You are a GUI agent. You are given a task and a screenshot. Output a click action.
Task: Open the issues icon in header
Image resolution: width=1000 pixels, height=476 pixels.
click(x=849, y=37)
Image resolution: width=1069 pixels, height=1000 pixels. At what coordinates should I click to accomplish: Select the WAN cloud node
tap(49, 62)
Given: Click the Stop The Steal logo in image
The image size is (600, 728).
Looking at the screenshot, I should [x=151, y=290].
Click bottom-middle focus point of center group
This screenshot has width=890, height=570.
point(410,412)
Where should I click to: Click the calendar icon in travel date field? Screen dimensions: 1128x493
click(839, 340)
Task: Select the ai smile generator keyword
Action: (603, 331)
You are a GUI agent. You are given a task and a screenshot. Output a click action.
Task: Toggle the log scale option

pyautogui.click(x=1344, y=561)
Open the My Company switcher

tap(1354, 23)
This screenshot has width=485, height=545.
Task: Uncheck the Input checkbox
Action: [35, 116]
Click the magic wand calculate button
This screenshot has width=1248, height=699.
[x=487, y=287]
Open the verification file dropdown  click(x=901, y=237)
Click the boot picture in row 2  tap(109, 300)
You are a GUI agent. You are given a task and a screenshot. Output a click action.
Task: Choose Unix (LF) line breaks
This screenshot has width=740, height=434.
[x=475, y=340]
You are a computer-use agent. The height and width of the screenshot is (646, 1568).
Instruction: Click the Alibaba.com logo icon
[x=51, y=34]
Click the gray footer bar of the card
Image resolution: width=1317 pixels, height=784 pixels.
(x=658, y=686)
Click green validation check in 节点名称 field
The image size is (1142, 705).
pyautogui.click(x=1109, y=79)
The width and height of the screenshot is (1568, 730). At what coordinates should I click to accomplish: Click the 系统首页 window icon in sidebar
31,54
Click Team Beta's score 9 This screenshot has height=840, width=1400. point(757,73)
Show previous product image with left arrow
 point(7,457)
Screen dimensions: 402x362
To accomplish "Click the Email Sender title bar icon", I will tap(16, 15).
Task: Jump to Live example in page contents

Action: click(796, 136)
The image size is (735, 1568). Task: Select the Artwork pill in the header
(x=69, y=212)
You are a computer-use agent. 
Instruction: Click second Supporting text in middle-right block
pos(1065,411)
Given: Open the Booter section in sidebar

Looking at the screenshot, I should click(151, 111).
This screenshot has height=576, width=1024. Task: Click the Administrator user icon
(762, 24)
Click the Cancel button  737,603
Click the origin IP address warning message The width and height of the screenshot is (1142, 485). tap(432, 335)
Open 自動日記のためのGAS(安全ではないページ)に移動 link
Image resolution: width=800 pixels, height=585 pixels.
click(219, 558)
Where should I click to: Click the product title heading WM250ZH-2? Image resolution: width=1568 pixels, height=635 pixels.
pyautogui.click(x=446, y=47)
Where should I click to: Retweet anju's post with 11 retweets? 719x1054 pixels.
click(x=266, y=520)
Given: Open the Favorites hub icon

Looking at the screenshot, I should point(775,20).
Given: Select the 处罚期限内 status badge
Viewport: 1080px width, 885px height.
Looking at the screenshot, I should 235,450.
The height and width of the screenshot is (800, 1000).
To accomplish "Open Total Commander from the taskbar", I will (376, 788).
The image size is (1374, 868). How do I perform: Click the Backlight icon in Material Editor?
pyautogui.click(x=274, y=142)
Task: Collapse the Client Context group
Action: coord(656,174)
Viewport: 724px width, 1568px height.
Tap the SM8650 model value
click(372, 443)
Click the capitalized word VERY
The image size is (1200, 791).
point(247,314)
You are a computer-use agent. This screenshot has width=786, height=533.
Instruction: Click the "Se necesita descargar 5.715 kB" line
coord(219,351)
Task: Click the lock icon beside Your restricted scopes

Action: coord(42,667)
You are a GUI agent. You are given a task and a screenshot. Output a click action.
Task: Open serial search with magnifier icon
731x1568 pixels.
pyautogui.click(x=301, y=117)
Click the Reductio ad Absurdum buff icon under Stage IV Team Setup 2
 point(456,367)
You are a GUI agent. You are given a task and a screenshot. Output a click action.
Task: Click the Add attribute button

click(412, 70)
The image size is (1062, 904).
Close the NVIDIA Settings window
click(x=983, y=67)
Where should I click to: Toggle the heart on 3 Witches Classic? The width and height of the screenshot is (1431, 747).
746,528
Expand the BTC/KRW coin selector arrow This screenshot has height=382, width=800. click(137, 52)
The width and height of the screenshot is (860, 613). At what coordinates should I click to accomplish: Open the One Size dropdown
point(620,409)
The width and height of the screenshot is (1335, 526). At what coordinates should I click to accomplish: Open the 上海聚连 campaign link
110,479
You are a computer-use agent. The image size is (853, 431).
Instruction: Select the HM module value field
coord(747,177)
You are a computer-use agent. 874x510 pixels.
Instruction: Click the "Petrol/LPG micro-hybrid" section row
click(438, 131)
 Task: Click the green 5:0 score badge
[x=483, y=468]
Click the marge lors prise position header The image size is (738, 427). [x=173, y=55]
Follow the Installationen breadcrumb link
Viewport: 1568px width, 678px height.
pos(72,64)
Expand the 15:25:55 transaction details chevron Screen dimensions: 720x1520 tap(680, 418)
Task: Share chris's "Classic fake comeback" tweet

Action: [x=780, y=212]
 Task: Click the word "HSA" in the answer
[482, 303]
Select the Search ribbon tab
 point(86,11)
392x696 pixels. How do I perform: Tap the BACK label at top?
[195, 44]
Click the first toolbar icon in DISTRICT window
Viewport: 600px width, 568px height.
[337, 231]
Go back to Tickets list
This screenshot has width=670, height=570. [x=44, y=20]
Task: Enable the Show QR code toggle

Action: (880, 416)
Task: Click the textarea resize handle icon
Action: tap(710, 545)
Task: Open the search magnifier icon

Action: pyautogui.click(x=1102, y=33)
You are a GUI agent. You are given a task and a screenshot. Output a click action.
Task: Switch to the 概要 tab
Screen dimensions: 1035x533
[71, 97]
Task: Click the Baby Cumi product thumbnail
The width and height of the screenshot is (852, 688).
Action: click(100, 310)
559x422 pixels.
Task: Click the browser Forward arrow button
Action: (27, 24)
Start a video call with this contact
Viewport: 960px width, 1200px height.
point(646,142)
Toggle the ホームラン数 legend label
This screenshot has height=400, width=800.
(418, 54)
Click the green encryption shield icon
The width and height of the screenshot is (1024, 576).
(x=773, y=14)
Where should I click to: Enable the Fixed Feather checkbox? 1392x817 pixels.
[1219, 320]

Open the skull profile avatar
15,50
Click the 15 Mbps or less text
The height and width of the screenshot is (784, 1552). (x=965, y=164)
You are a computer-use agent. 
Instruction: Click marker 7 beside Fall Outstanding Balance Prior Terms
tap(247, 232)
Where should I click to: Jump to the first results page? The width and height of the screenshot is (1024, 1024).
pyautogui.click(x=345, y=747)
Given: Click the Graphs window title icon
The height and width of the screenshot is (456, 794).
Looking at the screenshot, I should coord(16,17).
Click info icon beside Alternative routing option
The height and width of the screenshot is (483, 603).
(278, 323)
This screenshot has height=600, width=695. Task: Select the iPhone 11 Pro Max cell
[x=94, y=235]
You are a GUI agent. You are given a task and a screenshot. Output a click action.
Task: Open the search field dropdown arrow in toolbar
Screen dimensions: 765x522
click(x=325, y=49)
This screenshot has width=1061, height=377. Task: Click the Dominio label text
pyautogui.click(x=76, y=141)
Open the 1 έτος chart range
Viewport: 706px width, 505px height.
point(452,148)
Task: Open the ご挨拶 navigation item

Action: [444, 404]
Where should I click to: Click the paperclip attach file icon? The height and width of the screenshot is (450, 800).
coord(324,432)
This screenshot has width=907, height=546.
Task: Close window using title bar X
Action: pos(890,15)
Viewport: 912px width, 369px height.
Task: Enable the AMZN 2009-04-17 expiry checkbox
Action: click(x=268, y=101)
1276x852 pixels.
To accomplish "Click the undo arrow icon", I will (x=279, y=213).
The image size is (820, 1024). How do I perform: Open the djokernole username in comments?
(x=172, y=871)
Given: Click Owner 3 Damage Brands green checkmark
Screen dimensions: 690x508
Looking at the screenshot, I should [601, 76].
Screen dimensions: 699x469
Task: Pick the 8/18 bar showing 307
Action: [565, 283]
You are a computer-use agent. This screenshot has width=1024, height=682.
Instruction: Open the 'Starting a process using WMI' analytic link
====
**THE TASK**
Determine how many lines of the material hold "Expand", and respond with that number only.

**SOLUTION**
2